Samuel’s brother Max became a physician and quite a well-known public figure. After WW1 and until his death in 1920, he represented the Socialist Party (SDAP) in the parliament of Niederösterreich. Max worked at Vienna’s state hospital and from 1899 onwards also exercised additional duties in the insurance business, which led to frequent travel outside Austria.

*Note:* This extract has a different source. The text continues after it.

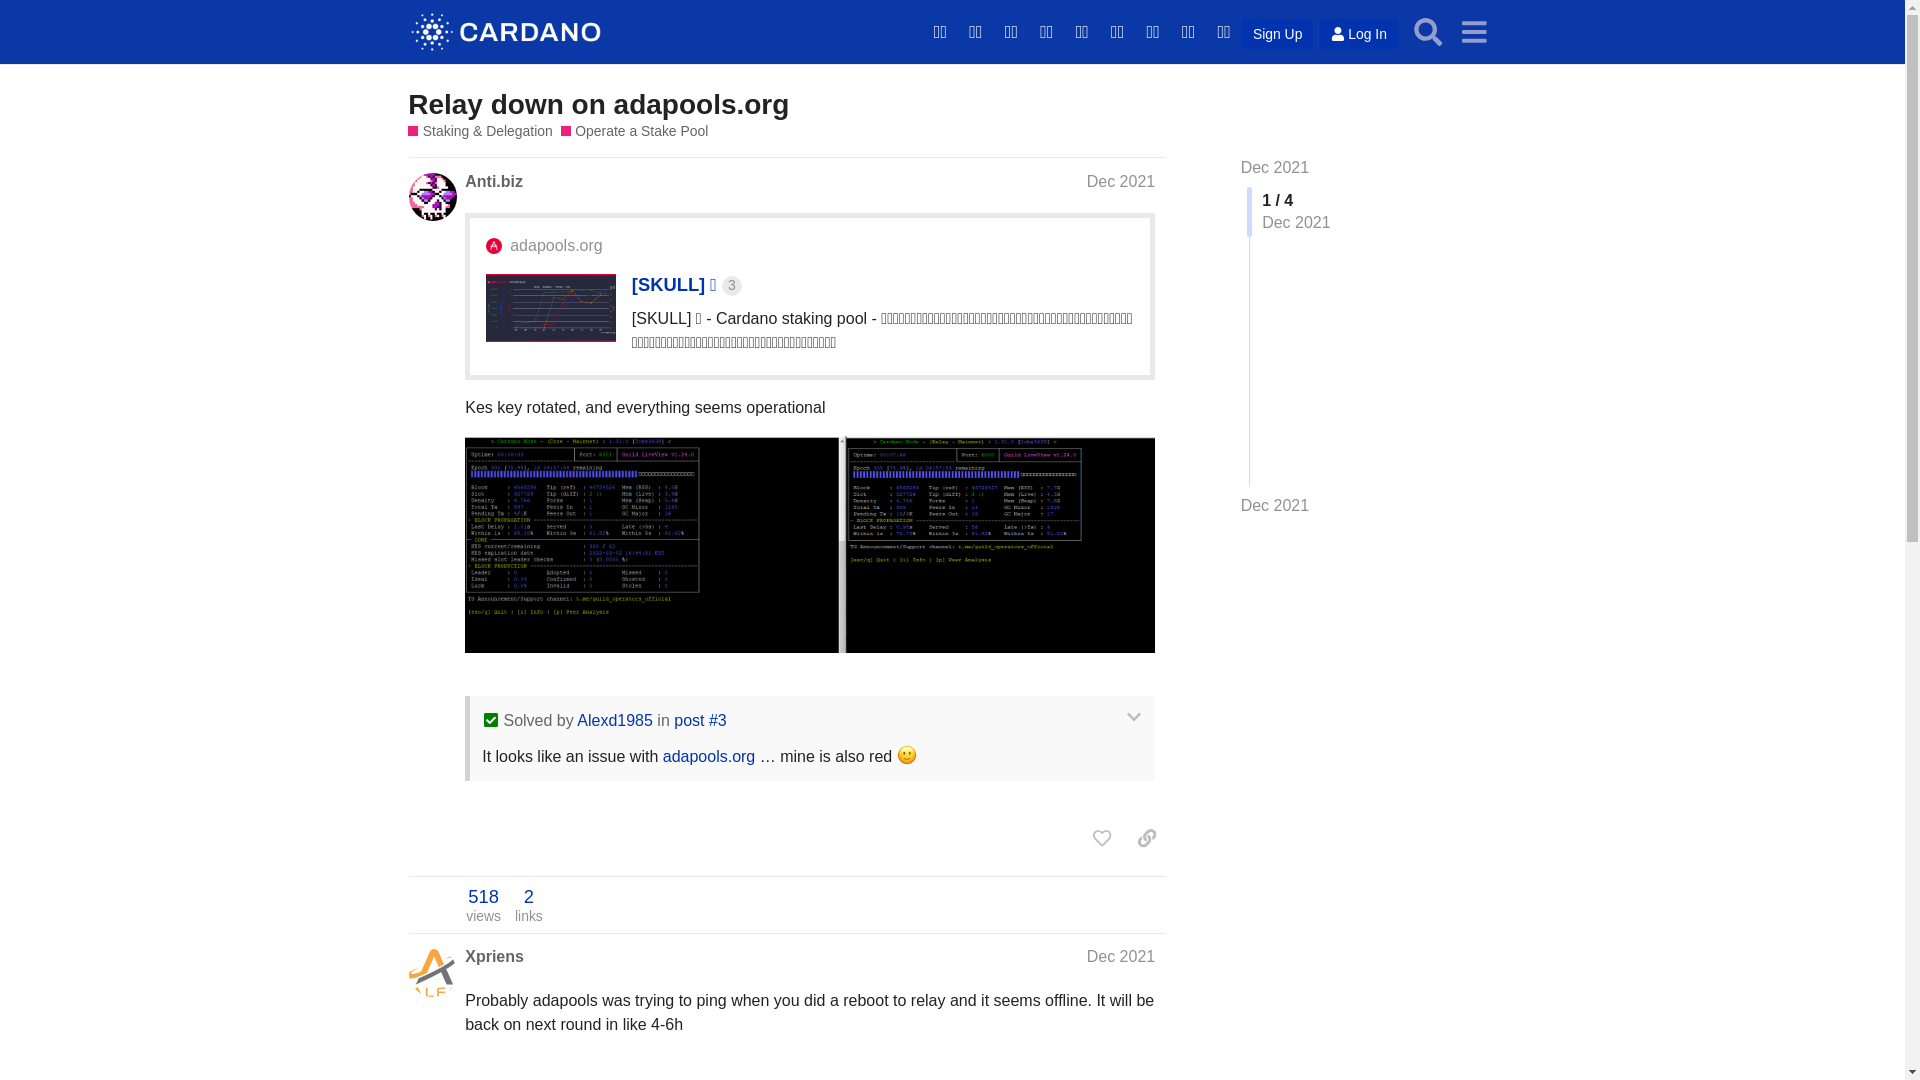 This screenshot has width=1920, height=1080. Describe the element at coordinates (556, 246) in the screenshot. I see `adapools.org` at that location.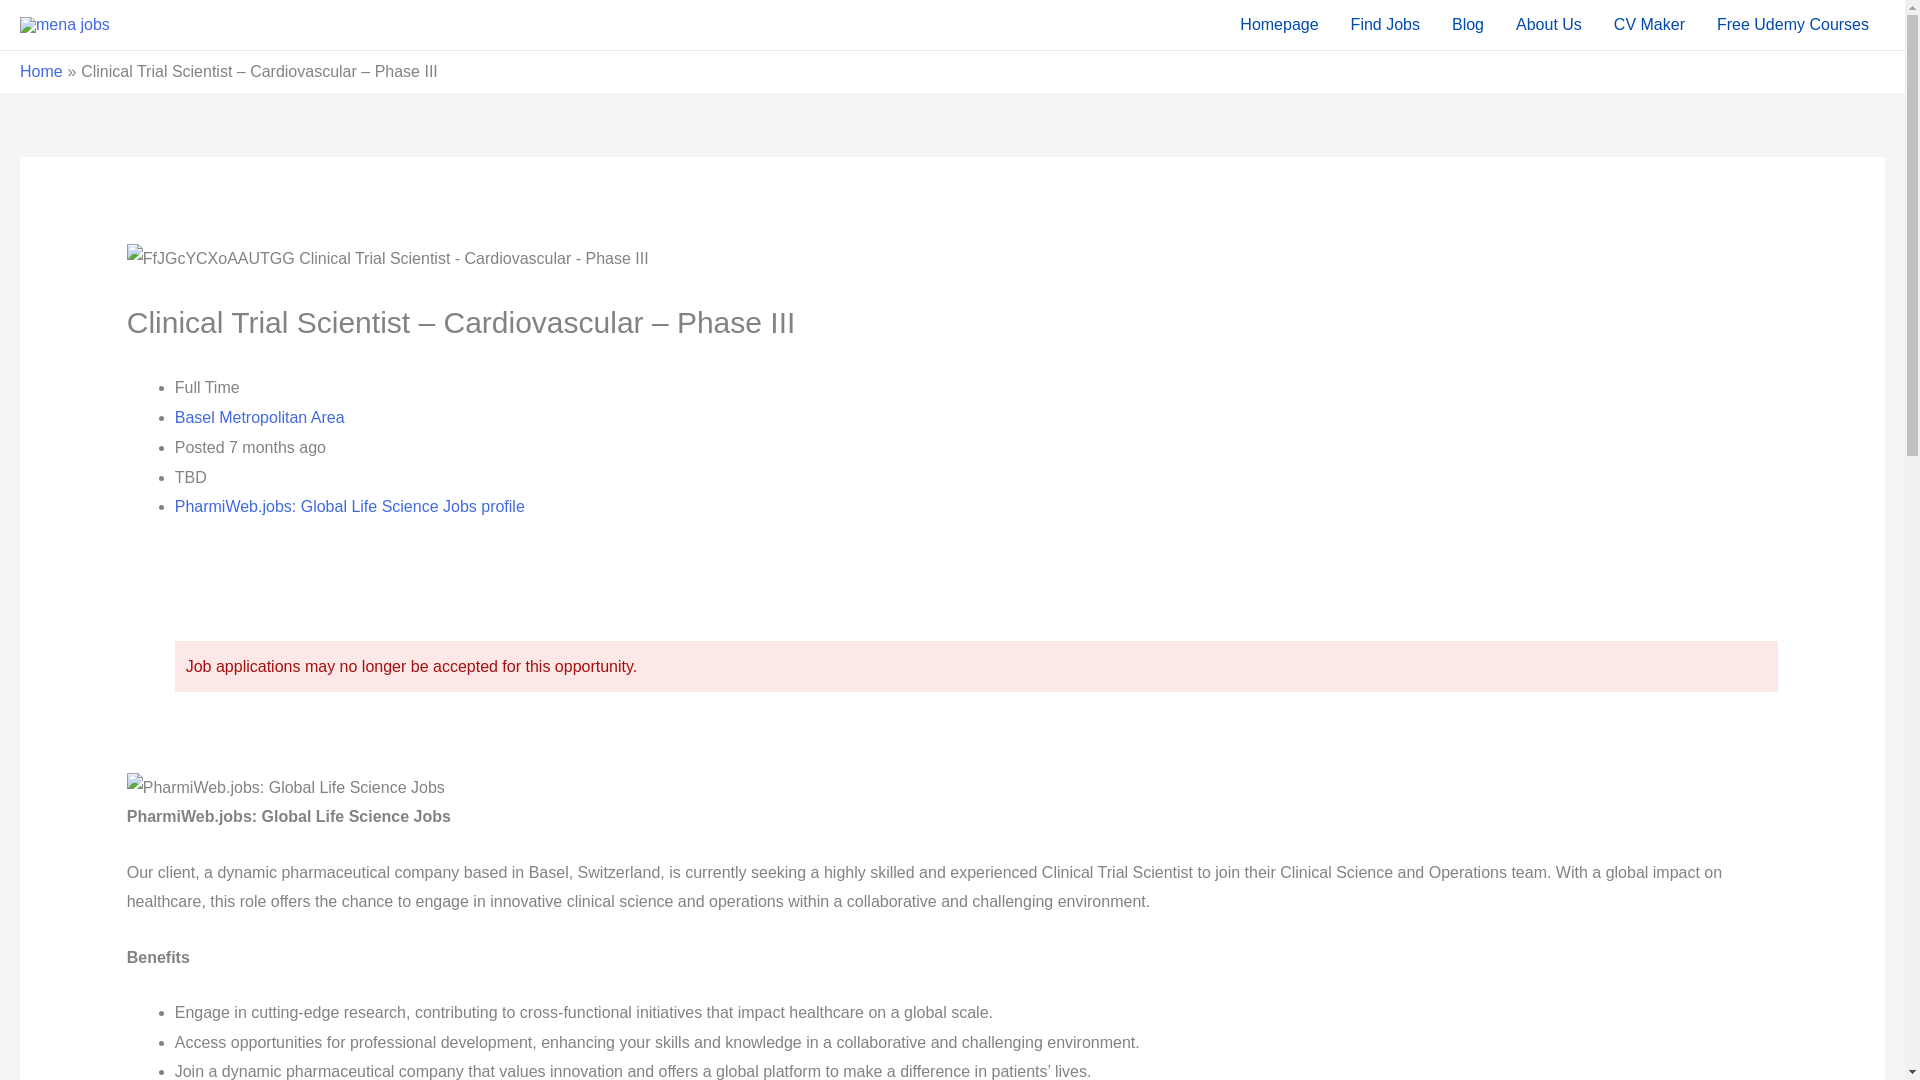 This screenshot has width=1920, height=1080. I want to click on PharmiWeb.jobs: Global Life Science Jobs profile, so click(349, 506).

Dolfi and Lina, about whom little is known, finished their days in the UK, as did Eduard. Photos taken of them in the 1930s, show them as decidedly fashionable and well-to-do Viennese citizens. Dolfi, who I suspect was gay at a time when you didn’t want to tell anyone about it, seems to have spent a considerable amount of time in the very fashionable Bad Gastein. Eduard, who died at the age of 101 in Manchester, was an officer during WW1 in the cavalry, an honour that shows that he was particularly well positioned in Austrian society, where it was very uncommon for Jews to reach such status in the notoriously anti-Semitic Austro-Hungarian armed forces. The artistry of the photo and the evident pride that Eduard shows are a further indication of his standing in society. Eduard’s longevity meant that he visited us in Argentina around 1963, when he was in his 90s.

My maternal great-grandparents, Samuel Ellmann and Johanna Pisk. Photo taken in Vienna in the 1920's.
My grandparents Johanna Pisk and Samuel Ellmann. Photo taken in the late 1930's.
My great-grandparents Johanna and Samuel in Buenos Aires, at the end of their lives.
Johanna and Samuel, with my mother Lisl and my uncle Heinz in Buenos Aires, 1942.
Dolfi, Lina and Eduard Ellmann in the UK, 1940's.
Eduard Ellmann in Vienna, late 1930's.
Dolfi Ellmann, 1930's.
Caroline (Line) Ellmann in the UK, 1940's.
Dolfi Ellmann in the UK, 1940's.
Eduard Ellman during WW1, when he was an officer in the cavalry.
Eduard Ellmann, Lisl, me in 1961. Eduard lived to be 101.
Lisl and Eduard. Photo from the 1960's, when he was in his nineties.